Is it possible for the `fhir-data-pipes` to sink directly into a Data Warehouse e.g. Google BigQuery?

google / fhir-data-pipes

A collection of tools for extracting FHIR resources and analytics services on top of that data.

https://google.github.io/fhir-data-pipes/

Apache License 2.0

150 stars 84 forks source link

Is it possible for the `fhir-data-pipes` to sink directly into a Data Warehouse e.g. Google BigQuery? #1191

Open muhammad-levi opened 1 week ago

muhammad-levi commented 1 week ago

Instead of: fhir-data-pipes -> Google Healthcare API FHIR Store -> Google BigQuery

It will be like: fhir-data-pipes -> Google BigQuery

As also suggested in this diagram

"Data Loaders" includes fhir-data-pipes.

bashir2 commented 1 week ago

Actually this feature is the long standing issue #455, i.e., adding BigQuery as a sink option. It should not be too hard to add this and I think it is a useful feature. The main reason we have not implemented it yet is that we have not heard much demand for it from our partners. If this is a useful feature for you and you can contribute for implementing it, I am willing to help.

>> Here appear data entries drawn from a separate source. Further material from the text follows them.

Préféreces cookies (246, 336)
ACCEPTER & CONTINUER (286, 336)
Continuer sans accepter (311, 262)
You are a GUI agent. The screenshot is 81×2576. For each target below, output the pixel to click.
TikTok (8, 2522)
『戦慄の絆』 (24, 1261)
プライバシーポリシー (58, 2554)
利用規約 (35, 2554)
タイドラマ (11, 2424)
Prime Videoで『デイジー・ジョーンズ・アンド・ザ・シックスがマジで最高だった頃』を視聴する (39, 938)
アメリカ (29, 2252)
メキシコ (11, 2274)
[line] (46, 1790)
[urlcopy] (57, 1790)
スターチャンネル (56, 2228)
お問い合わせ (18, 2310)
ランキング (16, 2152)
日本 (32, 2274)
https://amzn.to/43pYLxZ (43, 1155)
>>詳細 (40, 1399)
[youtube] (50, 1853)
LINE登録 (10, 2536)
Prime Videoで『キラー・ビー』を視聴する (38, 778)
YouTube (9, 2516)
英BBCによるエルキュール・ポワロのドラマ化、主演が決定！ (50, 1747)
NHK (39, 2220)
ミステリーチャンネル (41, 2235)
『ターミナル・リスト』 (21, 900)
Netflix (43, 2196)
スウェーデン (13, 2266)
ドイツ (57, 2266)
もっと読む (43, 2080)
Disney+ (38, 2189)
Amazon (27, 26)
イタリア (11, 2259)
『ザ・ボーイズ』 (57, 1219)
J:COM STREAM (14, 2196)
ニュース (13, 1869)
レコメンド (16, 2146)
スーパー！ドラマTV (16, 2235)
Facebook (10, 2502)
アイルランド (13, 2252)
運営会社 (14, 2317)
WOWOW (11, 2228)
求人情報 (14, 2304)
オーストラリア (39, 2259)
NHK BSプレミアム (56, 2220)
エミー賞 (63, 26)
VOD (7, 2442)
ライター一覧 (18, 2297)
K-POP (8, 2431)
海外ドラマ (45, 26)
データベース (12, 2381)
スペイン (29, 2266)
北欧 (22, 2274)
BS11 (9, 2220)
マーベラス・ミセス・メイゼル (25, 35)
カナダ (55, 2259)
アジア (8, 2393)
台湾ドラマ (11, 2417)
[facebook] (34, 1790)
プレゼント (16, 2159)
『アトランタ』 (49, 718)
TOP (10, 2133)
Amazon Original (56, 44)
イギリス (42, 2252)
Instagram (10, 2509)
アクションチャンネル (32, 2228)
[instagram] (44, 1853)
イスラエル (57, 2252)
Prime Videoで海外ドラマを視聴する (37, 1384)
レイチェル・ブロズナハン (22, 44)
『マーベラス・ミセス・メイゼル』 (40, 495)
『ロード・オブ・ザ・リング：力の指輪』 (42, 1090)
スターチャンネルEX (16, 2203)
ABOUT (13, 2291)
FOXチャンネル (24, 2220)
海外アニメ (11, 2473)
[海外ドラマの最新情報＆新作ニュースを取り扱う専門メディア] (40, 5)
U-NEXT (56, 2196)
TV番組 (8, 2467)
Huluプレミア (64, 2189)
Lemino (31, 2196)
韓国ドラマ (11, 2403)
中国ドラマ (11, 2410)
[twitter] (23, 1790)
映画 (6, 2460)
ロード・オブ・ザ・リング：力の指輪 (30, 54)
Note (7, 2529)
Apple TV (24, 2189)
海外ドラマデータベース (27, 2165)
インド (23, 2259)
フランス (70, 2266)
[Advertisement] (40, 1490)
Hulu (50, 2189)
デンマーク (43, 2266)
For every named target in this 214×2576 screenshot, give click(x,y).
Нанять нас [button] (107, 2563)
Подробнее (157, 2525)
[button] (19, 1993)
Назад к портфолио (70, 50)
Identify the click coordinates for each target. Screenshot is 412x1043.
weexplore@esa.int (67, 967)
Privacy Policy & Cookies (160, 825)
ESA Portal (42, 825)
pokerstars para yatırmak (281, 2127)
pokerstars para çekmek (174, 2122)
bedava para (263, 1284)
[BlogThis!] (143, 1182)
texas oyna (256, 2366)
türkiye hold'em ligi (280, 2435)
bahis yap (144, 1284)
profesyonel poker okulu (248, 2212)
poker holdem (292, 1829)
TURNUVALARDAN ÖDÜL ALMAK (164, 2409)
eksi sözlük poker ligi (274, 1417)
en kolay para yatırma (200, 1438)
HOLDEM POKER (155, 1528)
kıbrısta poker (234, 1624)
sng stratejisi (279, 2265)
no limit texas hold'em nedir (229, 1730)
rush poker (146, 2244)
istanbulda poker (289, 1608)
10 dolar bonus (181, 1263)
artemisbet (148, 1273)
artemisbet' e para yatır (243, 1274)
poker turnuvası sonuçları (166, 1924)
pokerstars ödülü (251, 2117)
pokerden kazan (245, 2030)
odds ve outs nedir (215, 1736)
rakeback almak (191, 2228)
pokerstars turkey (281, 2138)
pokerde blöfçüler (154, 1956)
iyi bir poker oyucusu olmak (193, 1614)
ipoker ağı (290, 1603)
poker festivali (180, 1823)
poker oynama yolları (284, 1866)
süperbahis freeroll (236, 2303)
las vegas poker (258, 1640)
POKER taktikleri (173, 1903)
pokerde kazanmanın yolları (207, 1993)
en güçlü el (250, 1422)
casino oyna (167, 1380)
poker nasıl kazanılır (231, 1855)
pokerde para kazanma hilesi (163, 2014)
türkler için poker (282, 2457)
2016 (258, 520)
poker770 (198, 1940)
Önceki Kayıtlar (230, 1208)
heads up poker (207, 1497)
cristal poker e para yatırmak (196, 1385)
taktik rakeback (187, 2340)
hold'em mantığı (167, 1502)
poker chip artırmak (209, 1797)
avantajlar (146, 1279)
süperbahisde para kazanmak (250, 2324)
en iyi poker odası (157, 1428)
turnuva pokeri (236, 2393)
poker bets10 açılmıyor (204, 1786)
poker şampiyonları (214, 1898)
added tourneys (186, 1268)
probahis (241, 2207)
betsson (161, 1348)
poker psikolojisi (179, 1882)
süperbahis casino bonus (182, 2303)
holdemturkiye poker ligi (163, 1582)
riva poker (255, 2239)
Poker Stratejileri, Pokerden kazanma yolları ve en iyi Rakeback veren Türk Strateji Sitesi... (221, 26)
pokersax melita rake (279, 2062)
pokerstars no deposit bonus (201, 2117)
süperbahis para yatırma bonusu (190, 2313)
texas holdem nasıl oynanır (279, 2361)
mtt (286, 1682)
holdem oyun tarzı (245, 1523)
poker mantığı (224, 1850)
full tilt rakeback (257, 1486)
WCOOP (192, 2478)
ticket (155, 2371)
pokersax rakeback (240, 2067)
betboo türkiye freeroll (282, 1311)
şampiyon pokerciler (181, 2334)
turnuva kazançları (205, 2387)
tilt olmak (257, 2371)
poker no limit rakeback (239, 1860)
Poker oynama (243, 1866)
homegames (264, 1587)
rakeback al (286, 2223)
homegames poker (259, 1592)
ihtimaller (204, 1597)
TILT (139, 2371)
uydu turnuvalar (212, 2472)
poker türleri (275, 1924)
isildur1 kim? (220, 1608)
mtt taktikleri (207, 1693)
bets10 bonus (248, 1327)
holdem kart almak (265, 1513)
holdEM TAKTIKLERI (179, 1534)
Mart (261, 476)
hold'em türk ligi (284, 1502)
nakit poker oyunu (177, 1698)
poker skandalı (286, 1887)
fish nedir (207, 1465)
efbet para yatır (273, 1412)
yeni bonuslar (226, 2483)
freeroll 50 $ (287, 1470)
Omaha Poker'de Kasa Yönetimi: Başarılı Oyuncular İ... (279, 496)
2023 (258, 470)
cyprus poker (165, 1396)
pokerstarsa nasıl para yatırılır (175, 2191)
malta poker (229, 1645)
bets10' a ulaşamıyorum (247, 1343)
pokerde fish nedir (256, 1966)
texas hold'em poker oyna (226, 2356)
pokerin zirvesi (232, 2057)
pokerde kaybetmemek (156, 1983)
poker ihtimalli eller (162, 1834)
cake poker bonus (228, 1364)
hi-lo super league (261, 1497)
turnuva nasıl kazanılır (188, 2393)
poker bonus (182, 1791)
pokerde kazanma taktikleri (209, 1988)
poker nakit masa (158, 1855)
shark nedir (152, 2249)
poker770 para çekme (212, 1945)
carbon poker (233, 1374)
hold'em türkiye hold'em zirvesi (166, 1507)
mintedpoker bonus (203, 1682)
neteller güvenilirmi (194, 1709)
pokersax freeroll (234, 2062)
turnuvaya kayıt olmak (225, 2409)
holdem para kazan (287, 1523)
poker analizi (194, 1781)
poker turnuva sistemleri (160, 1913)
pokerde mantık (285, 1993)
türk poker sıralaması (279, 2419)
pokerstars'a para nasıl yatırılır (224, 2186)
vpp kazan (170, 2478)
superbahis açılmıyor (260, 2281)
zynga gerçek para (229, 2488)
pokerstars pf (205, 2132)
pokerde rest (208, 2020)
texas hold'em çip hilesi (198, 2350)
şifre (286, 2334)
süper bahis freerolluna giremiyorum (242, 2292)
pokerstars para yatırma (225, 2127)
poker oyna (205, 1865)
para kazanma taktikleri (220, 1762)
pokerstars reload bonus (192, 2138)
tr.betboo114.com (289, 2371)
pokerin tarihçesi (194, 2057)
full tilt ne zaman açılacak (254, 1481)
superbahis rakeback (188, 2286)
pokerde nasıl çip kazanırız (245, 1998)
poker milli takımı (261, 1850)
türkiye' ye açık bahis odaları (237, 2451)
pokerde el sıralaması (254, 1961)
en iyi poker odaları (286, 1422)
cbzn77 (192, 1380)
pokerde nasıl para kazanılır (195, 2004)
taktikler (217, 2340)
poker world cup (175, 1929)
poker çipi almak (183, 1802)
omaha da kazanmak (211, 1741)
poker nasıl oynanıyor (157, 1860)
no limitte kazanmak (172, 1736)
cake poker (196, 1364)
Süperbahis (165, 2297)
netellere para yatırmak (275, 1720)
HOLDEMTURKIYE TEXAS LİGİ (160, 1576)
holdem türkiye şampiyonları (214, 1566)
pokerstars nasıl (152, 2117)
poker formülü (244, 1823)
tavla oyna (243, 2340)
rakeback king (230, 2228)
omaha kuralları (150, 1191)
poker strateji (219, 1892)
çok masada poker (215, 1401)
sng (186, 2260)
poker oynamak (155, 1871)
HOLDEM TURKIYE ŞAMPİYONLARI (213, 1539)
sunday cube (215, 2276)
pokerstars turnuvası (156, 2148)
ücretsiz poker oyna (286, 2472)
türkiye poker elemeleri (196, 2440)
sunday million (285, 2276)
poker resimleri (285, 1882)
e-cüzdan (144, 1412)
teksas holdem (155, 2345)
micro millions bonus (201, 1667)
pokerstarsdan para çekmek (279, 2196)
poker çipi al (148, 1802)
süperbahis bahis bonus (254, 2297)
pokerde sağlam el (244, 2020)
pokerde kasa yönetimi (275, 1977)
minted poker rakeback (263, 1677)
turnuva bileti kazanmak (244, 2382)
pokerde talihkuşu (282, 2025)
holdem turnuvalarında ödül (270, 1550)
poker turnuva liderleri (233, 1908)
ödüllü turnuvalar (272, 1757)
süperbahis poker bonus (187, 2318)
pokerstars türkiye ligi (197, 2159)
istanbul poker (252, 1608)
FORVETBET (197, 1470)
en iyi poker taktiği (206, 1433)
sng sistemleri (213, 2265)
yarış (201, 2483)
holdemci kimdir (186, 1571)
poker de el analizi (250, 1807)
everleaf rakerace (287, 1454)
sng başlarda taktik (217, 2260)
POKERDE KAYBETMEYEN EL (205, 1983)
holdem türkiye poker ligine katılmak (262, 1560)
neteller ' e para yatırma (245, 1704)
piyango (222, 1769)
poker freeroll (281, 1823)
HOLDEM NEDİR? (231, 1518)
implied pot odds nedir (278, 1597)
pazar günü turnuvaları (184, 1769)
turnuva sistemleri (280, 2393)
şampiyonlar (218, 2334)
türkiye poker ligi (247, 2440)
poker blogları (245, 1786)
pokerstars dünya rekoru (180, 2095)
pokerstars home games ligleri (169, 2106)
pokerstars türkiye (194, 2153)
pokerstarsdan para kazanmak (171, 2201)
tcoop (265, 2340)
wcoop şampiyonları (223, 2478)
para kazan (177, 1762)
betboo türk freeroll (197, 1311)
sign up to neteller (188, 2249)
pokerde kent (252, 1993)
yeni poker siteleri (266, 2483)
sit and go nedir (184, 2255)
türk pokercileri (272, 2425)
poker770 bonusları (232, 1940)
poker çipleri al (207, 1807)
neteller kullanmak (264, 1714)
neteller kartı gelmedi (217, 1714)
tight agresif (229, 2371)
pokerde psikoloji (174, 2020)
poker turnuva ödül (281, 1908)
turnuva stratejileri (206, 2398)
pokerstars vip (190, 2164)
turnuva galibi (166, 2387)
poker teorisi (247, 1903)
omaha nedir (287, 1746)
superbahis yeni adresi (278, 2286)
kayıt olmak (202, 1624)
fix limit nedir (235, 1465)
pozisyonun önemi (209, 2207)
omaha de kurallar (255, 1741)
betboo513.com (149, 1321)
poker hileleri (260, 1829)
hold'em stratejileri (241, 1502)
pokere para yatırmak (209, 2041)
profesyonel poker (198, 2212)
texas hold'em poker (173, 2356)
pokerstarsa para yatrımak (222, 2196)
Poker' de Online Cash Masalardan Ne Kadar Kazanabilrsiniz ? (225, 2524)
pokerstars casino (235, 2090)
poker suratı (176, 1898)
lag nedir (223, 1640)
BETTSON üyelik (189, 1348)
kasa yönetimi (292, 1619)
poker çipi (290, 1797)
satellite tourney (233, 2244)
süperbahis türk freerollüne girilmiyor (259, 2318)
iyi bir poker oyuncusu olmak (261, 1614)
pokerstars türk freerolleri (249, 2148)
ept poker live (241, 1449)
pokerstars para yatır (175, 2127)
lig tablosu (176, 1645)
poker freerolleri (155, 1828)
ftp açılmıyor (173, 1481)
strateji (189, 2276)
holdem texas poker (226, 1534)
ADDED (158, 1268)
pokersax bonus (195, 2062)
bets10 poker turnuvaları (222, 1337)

Side note 1: We have actually done some work in #454 to make the resulting schema similar to the BigQuery schema of GCP FHIR store -> BigQuery flow.

Side note 2: You can import Parquet files into BigQuery; that's how the comparisons in #454 was done.

muhammad-levi commented 1 week ago

@bashir2 I see. Initially I was thinking of using the JDBC driver for BigQuery and try and create a sample JDBC URL config for BigQuery in the DatabaseConfiguration https://github.com/google/fhir-data-pipes/blob/dc70755848b2ea83390a2699ed05ed6088875eec/pipelines/common/src/main/java/com/google/fhir/analytics/model/DatabaseConfiguration.java#L58-L62

and then make use of the sinkDbConfigPath config property. https://github.com/google/fhir-data-pipes/blob/dc70755848b2ea83390a2699ed05ed6088875eec/pipelines/controller/config/application.yaml#L168-L173

References

bashir2 commented 1 week ago

@muhammad-levi your JDBC based idea can work but since we use Beam for our pipeline, I would first consider BigQueryIO; it is usually better to rely on Beam IOs when it is possible. That said, there are reasons not to use them; for example, in some places, we don't use ParquetIO for creating Parquet files (mostly because of Flink's memory overhead in the single-machine mode).